1. It forces you to not just listen but process:

As someone who teaches at least once a week, I face the reality that folks will often listen to me with great eagerness…and then can’t remember what I said the next week.

Part of the problem is that we are often OK at listening but not at processing.

Listening is passive but to listen, think through and internalize and review- that’s an activity which requires effort and note-taking (with later review) helps encourage that process.

2. It aids discipleship((Indebted to Dr David Platt for years of drumming this into me via his pastoral ministry at The Church of Brooks Hills))

Preaching is a means by which we are equipped for the work of the ministry (cf Eph 4:13-16) – it is, amongst so many other things, mass discipleship in the Word.

I have been stretched and deepened by the pulpit ministry of my local church and more often than not, I find myself sharing tidbits from what I’ve learned with others who I am trying to pour into.

Try doing that from memory. A written (or typed) record is a record you can go back to, a record you can draw on time and time again as you pass off the truths passed on to you.

This next point is a little longer and more complex so follow me closely…
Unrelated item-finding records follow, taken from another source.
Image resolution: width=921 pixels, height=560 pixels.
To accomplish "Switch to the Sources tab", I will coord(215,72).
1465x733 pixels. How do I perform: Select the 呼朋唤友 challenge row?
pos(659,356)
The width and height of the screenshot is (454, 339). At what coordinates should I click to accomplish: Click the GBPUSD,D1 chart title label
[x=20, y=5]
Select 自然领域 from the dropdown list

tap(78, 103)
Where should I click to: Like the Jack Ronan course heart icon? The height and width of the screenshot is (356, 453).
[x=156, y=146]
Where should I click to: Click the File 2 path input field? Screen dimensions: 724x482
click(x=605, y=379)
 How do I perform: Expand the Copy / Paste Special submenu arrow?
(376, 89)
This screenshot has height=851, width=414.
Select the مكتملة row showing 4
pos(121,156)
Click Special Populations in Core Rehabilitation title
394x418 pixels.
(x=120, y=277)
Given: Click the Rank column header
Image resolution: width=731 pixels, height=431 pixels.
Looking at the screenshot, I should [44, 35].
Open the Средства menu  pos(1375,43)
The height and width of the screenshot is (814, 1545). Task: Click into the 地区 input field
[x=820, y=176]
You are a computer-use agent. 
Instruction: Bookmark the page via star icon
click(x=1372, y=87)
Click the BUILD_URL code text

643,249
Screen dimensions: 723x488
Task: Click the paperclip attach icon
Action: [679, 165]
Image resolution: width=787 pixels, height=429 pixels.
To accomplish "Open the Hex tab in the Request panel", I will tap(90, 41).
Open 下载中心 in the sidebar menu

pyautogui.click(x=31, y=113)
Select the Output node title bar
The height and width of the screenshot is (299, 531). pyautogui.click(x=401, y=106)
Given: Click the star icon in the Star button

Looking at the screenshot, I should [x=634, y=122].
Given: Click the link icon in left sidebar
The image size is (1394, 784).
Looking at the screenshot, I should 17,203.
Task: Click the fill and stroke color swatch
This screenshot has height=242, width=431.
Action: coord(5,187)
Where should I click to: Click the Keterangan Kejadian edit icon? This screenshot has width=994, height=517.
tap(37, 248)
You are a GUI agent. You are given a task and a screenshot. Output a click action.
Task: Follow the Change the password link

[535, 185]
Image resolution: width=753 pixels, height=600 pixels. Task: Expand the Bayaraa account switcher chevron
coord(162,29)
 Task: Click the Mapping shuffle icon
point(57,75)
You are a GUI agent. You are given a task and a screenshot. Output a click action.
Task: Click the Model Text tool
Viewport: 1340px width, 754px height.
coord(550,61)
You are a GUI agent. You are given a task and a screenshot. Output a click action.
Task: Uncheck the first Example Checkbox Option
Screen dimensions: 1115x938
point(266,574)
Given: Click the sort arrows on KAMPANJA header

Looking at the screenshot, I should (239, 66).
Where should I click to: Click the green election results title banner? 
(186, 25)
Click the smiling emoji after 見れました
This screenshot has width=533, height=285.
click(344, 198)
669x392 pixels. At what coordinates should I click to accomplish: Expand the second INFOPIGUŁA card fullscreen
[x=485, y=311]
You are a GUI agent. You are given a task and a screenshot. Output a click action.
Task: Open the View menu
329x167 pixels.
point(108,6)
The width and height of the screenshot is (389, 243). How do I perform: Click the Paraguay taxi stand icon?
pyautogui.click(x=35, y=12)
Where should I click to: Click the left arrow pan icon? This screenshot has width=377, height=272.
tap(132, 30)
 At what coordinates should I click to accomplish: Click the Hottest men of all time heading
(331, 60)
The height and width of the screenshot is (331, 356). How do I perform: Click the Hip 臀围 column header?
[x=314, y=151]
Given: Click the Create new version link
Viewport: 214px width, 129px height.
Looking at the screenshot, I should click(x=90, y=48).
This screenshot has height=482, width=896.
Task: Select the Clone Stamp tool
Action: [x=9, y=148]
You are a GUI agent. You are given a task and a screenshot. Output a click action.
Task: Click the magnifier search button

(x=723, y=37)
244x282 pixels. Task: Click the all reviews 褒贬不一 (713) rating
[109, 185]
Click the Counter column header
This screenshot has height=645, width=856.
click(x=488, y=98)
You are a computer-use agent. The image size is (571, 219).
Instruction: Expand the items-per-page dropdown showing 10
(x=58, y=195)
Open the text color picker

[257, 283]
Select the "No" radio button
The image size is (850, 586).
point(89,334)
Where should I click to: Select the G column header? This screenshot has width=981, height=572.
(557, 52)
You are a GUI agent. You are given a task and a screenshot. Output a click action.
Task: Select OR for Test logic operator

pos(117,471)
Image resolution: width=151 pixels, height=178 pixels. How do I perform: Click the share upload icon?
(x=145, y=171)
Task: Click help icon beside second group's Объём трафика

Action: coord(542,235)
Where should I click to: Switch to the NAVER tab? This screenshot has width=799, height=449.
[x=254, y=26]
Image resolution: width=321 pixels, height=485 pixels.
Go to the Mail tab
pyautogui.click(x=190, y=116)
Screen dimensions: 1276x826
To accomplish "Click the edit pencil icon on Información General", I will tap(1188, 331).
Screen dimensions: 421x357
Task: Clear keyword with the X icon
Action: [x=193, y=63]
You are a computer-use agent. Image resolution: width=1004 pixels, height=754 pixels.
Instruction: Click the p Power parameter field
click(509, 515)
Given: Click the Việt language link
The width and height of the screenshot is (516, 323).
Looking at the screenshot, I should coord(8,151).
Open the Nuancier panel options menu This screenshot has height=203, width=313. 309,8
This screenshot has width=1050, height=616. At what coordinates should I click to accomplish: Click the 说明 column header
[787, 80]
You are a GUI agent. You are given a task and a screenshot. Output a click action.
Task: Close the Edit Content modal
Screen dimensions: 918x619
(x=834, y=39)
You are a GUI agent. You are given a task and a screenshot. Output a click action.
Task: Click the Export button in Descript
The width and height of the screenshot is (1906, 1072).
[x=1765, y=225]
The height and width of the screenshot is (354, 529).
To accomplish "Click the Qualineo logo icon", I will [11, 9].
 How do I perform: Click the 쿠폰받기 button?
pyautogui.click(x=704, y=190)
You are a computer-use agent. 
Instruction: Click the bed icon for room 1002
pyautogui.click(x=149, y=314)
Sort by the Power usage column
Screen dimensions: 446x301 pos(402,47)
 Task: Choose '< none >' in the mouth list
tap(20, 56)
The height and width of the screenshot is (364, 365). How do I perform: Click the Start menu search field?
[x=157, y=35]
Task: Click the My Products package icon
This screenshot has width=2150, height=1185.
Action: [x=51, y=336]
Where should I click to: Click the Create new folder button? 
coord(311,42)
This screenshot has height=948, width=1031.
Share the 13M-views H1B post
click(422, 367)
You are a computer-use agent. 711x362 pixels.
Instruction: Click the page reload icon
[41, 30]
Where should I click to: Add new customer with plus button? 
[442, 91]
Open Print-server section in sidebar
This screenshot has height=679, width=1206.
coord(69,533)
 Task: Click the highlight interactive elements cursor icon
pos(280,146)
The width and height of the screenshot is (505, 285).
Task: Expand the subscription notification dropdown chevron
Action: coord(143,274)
3. Much of the critique of taking notes in sermons hinges on opinion and not fact

The idea is often put forward that a sermon is a means of exultation in and exaltation of Jesus Christ – so far, so good – and since it is worship and not just information – again, I agree – taking notes removes the worshipful aspect from that process and reduces it down to a lecture.

“The Doctor”, Dr D. Martyn Lloyd-Jones, is cited to this effect:

“I have often discouraged the taking of notes while I am preaching. . . . The first and primary object of preaching is not only to give information. It is, as Edwards says, to produce an impression. It is the impression at the time that matters, even more than what you can remember subsequently. . . . While you are writing your notes, you may be missing something of the impact of the Spirit.”

Well, with all due respect to the Doctor, that sounds more subjective than anything. I’m pretty certain God the Holy Spirit is powerful enough to minister to someone listening to a sermon and writing down notes just as effectively as if someone were just listening.

If anything, this downplays the effectiveness of preaching and makes it contingent on the response it evokes in the hearers and what the preacher does to produce that effect, rather than in the freedom of the Spirit working to make the Word of effect in people’s lives.

It’s not been my aim in this post to say everyone must take notes in a sermon – people process differently and take in truth differently – but it is my hope that we’ll put aside bad arguments either for or against and simply let people do that which best works for them.